Problem to solve
Edit the records from the line containing "Given: Open the" through the end of the records, swapping "resolution" for "dimensions" and leaving everything else unchanged. Give back only those lines, and leave the pictures out.

Material supplied
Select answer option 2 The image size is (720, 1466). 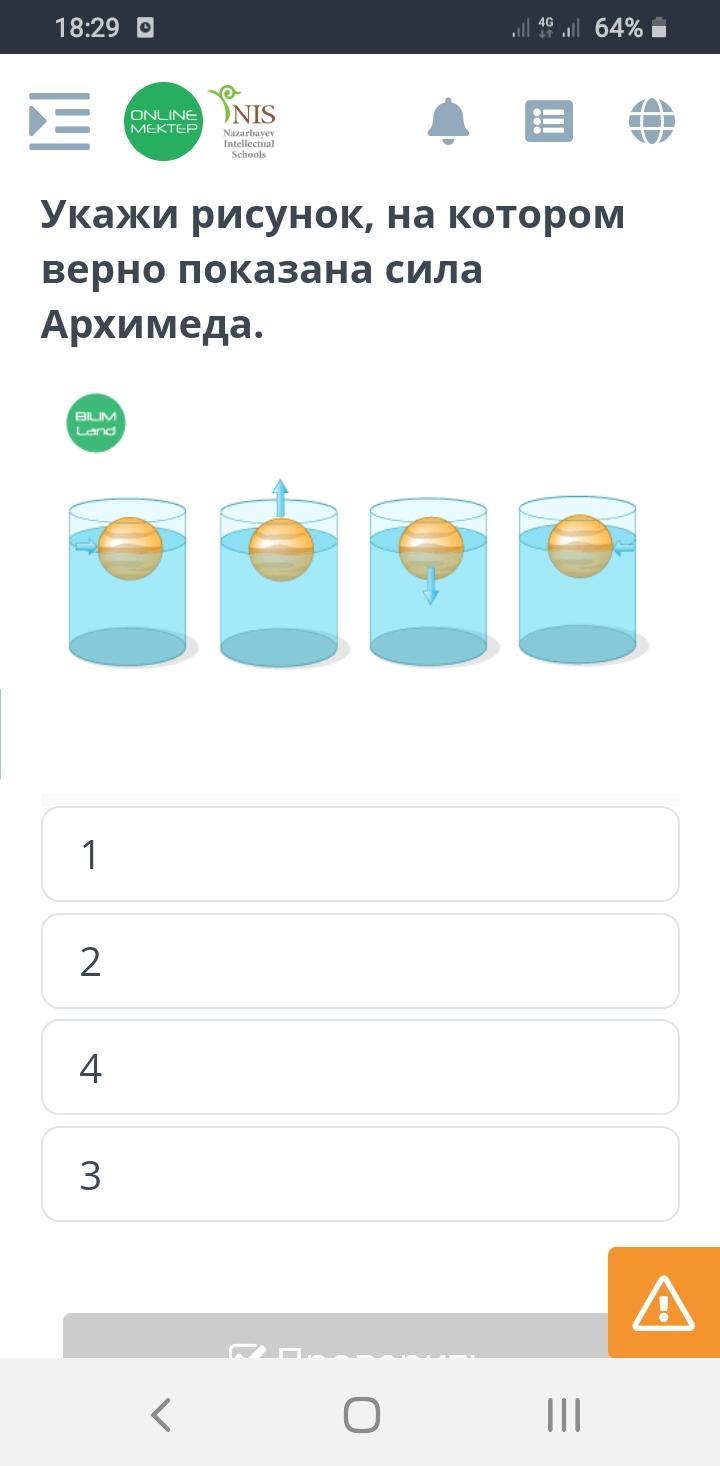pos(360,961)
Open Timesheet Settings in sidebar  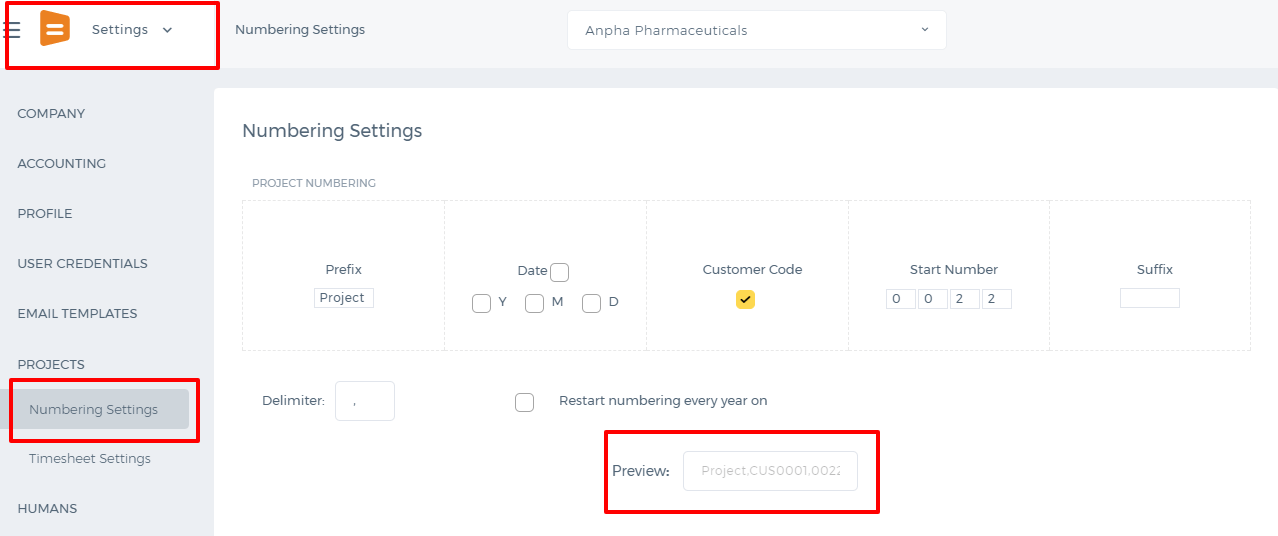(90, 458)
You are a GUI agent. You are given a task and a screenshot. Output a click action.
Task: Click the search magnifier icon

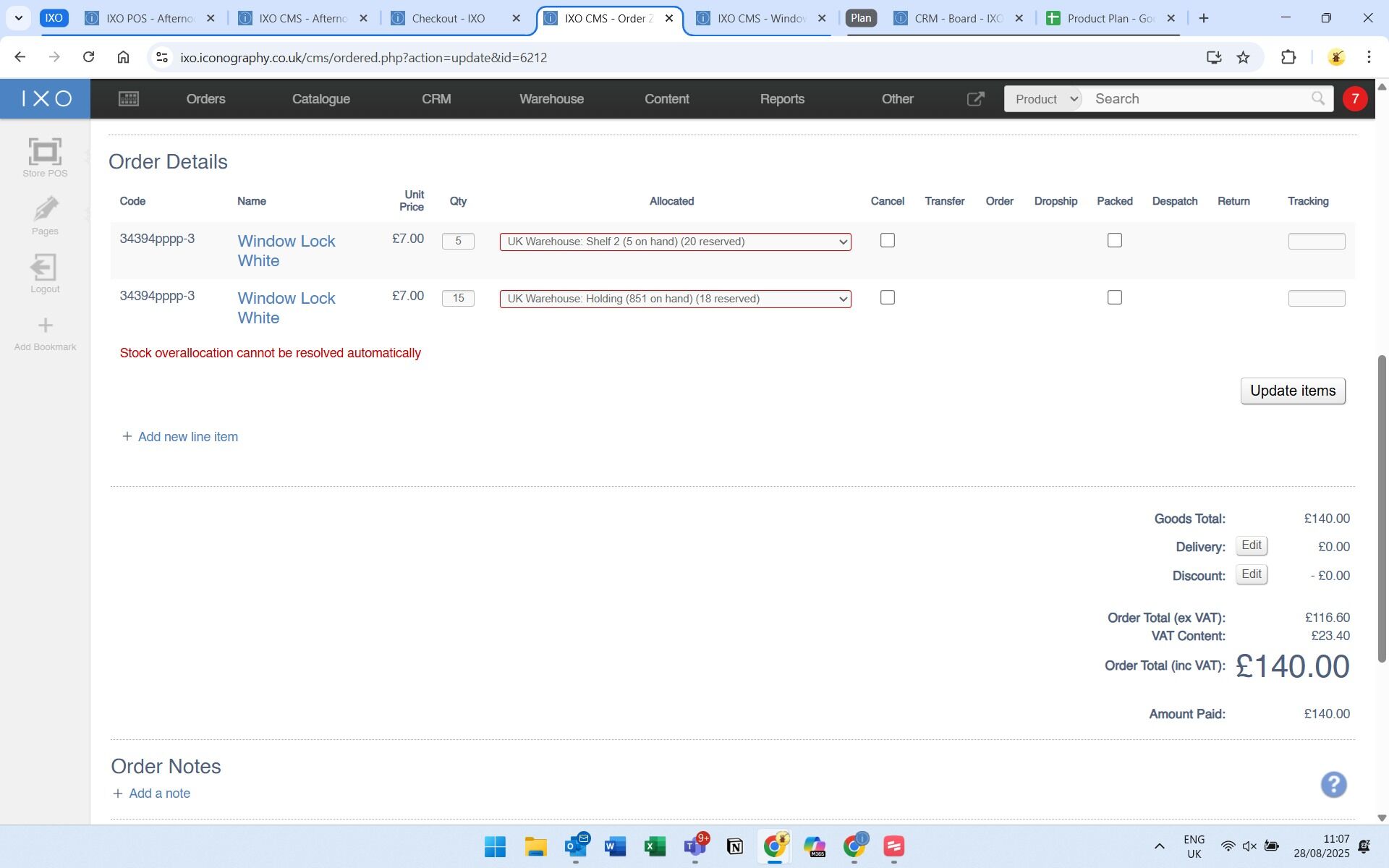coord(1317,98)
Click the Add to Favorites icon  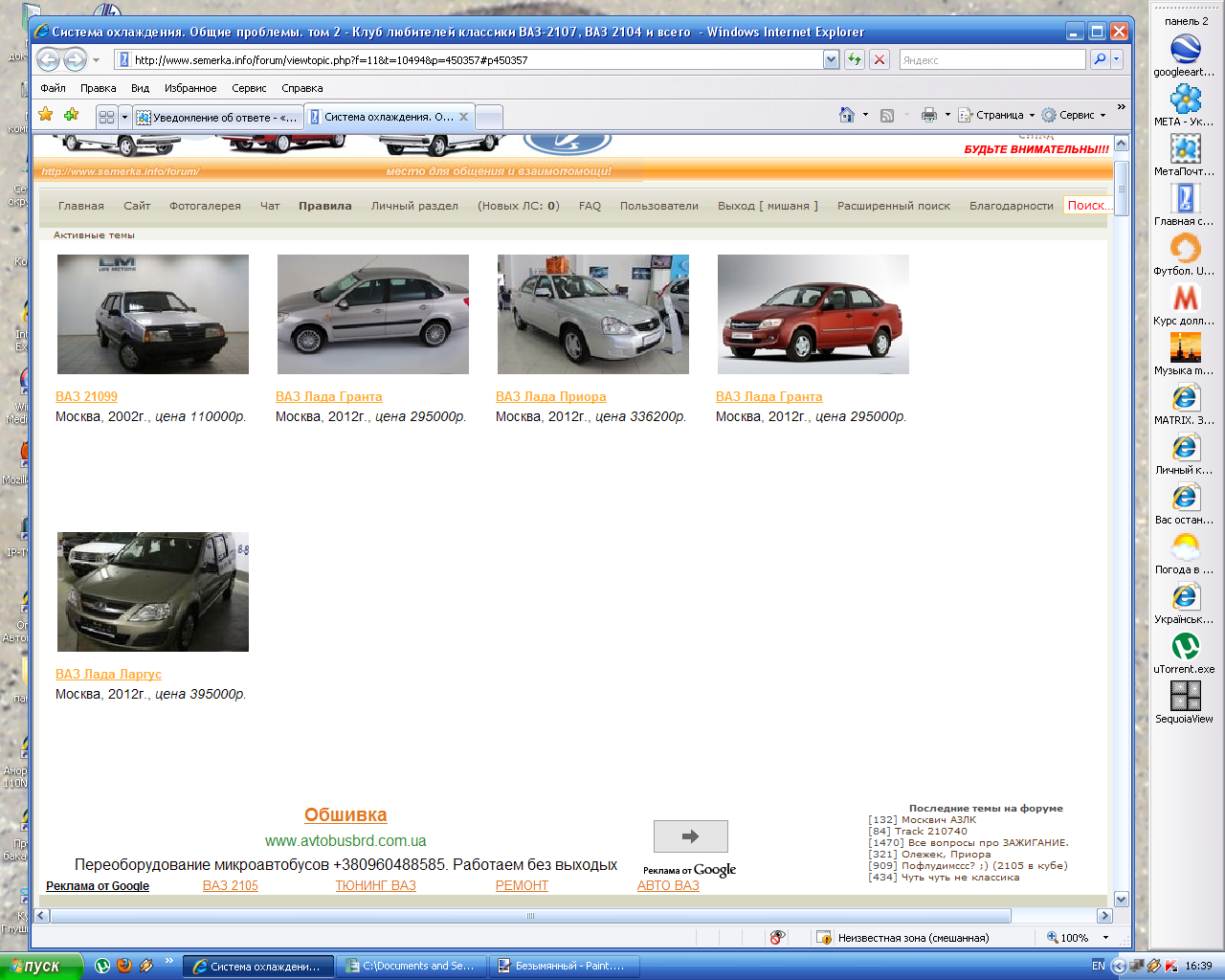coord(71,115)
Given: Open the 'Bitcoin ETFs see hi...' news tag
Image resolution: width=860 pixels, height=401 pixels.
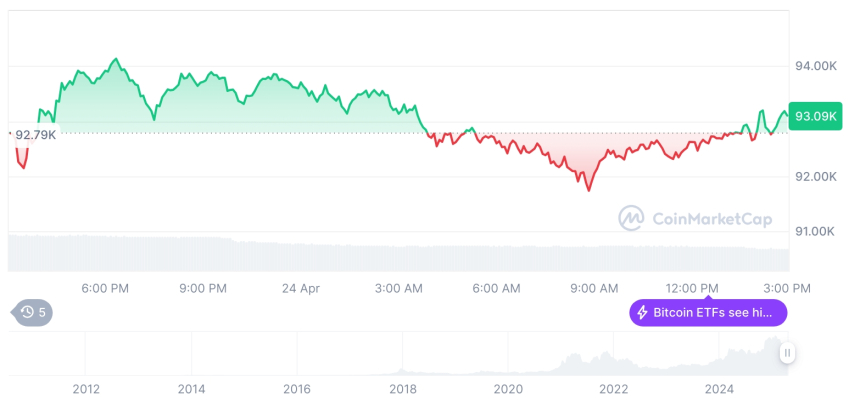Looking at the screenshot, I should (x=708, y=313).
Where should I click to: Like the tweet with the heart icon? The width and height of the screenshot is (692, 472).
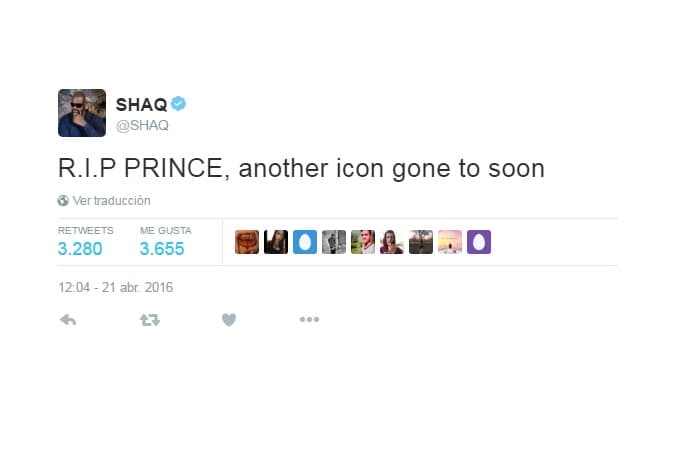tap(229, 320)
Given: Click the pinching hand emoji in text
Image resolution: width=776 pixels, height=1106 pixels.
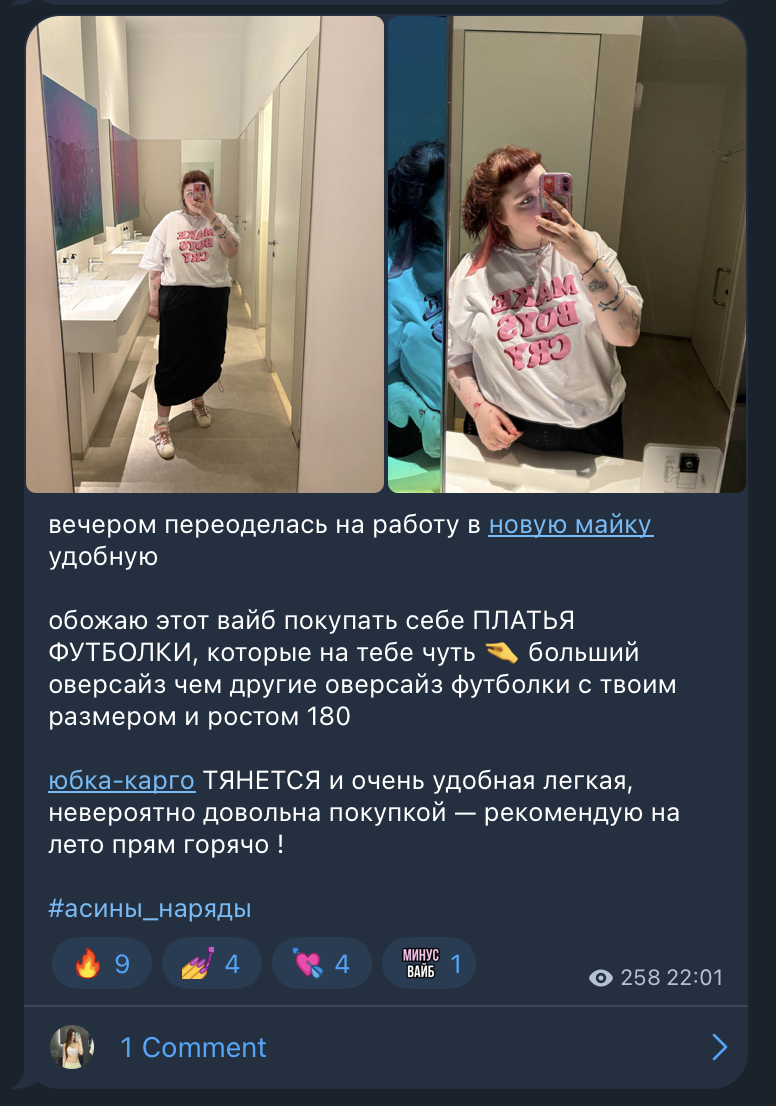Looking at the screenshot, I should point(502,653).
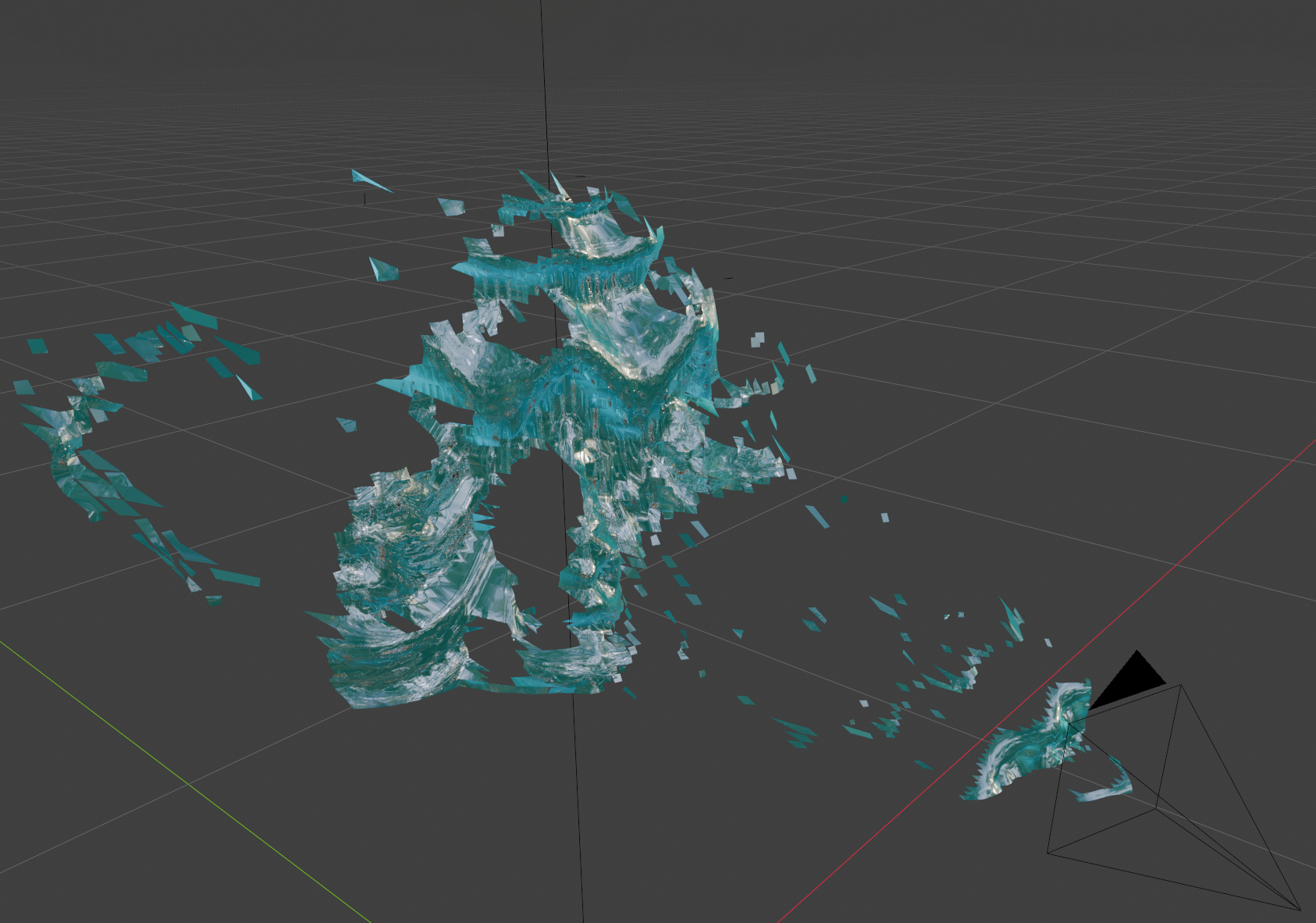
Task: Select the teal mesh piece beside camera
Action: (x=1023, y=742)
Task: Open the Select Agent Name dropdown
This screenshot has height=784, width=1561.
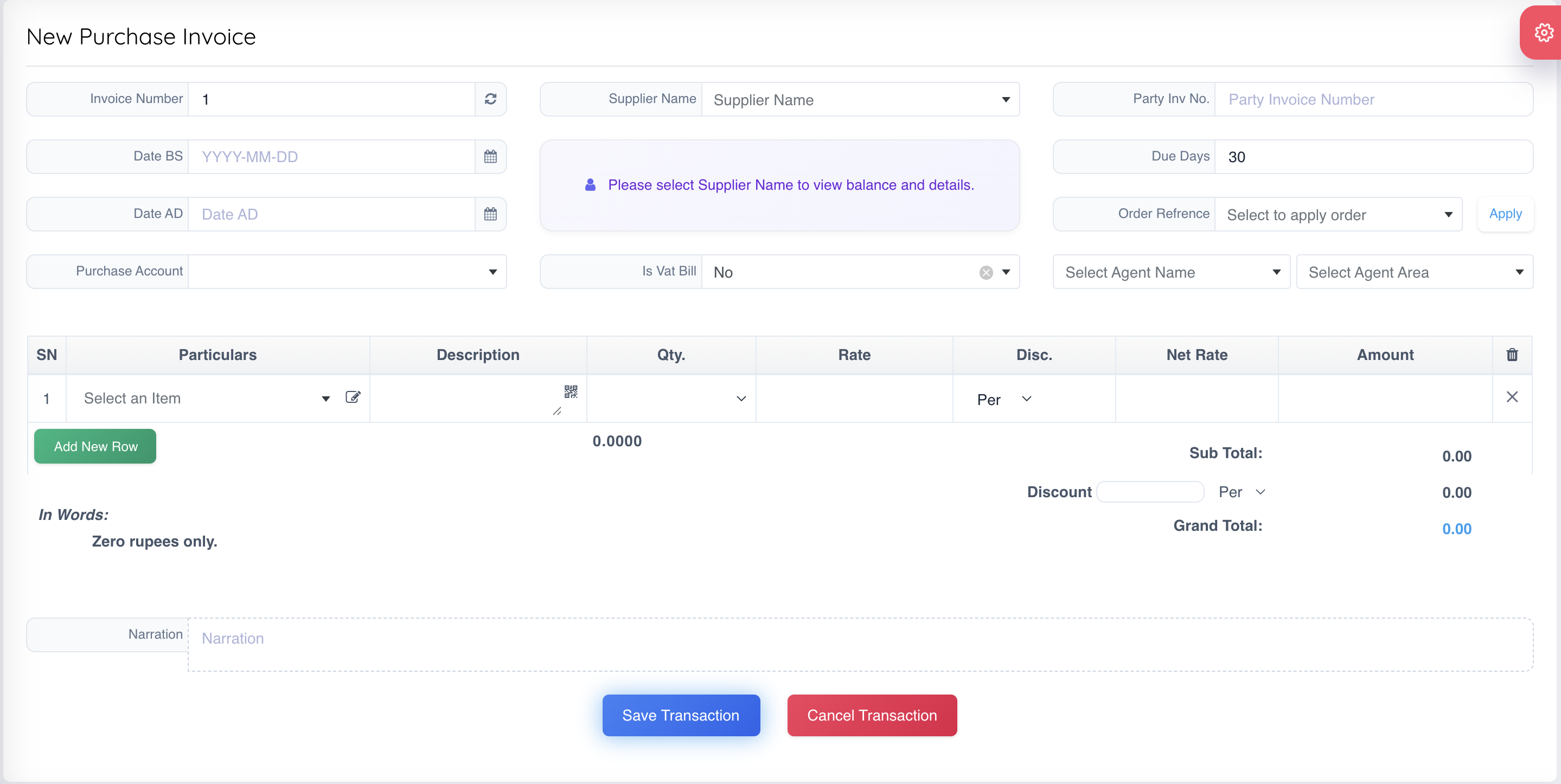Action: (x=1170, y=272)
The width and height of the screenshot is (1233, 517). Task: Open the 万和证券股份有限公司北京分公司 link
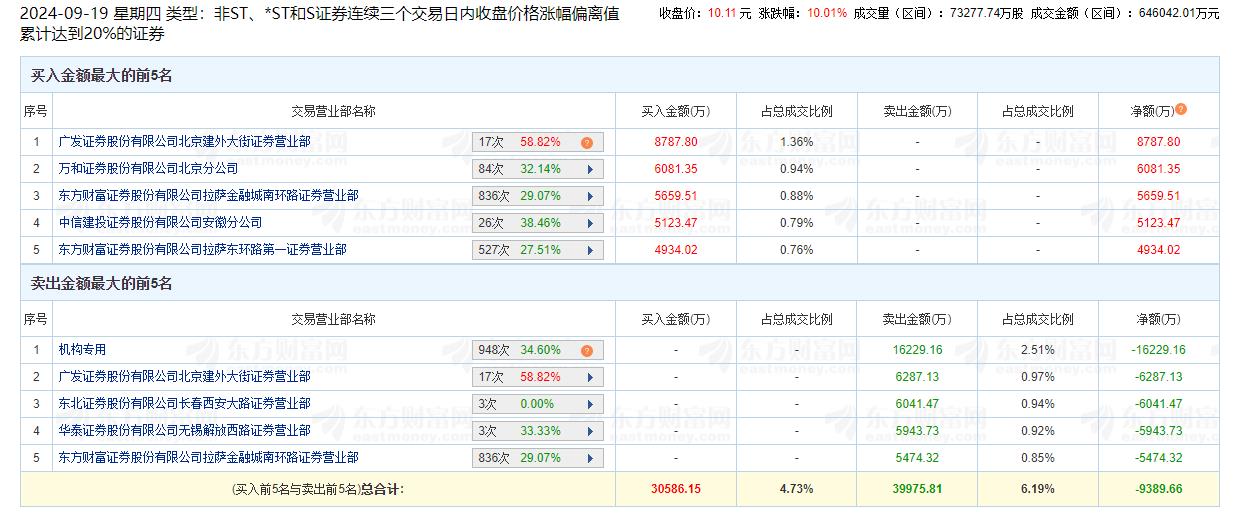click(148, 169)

Answer below
Given: Open the 'Bitcoin ETFs see hi...' news tag
Image dimensions: width=860 pixels, height=401 pixels.
Looking at the screenshot, I should (x=708, y=313).
Where should I click to: Like the tweet with the heart icon? The width and height of the screenshot is (692, 472).
tap(229, 320)
Given: Click the pinching hand emoji in text
Image dimensions: width=776 pixels, height=1106 pixels.
Looking at the screenshot, I should point(502,653).
Task: Select the teal mesh piece beside camera
Action: (x=1023, y=742)
Task: Open the Select Agent Name dropdown
This screenshot has height=784, width=1561.
Action: (x=1170, y=272)
The width and height of the screenshot is (1233, 517). Task: Open the 万和证券股份有限公司北京分公司 link
click(148, 169)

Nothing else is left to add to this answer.